[Screen-element location records]

▼▼▼

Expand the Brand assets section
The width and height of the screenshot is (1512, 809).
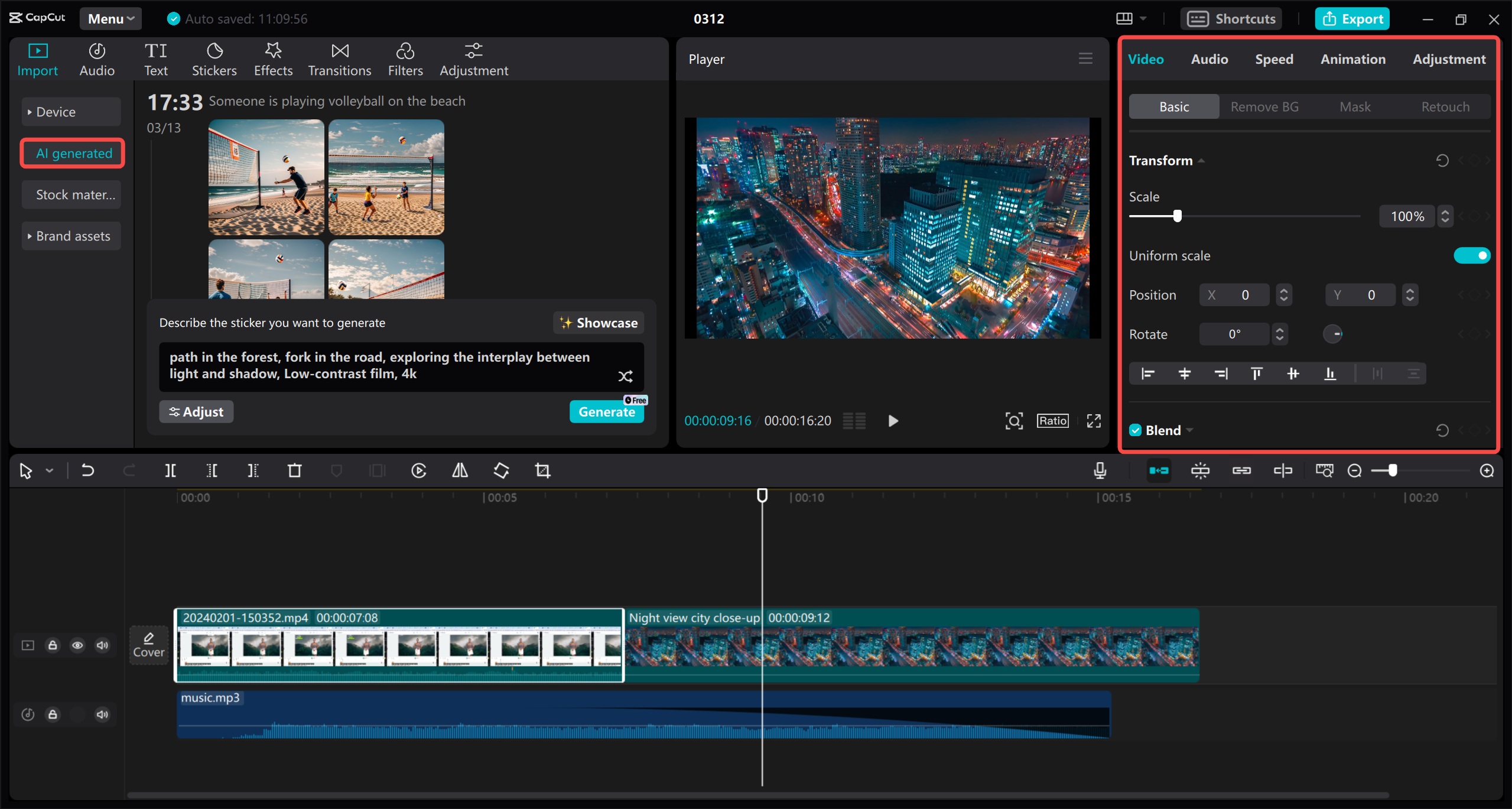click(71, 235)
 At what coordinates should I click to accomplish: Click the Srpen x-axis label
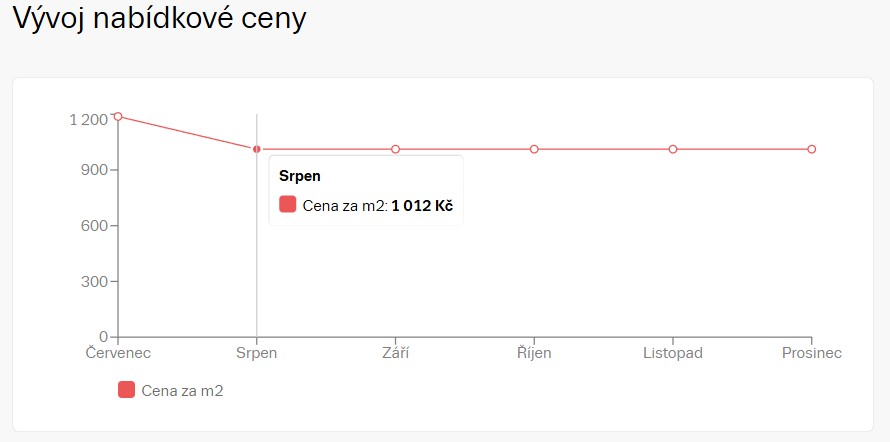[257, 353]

▲▲▲

▸ **The request**
Write out every line of the material above again, keeping the requests unchanged. Multiply each coordinate in the answers by 1.95 and round to whole numbers with halves rounded up, and leave the pictures out.

▸ **In response**
Expand the Brand assets section
The width and height of the screenshot is (1512, 809).
click(138, 458)
 At what coordinates should I click to accomplish: Click the Srpen x-axis label
[501, 688]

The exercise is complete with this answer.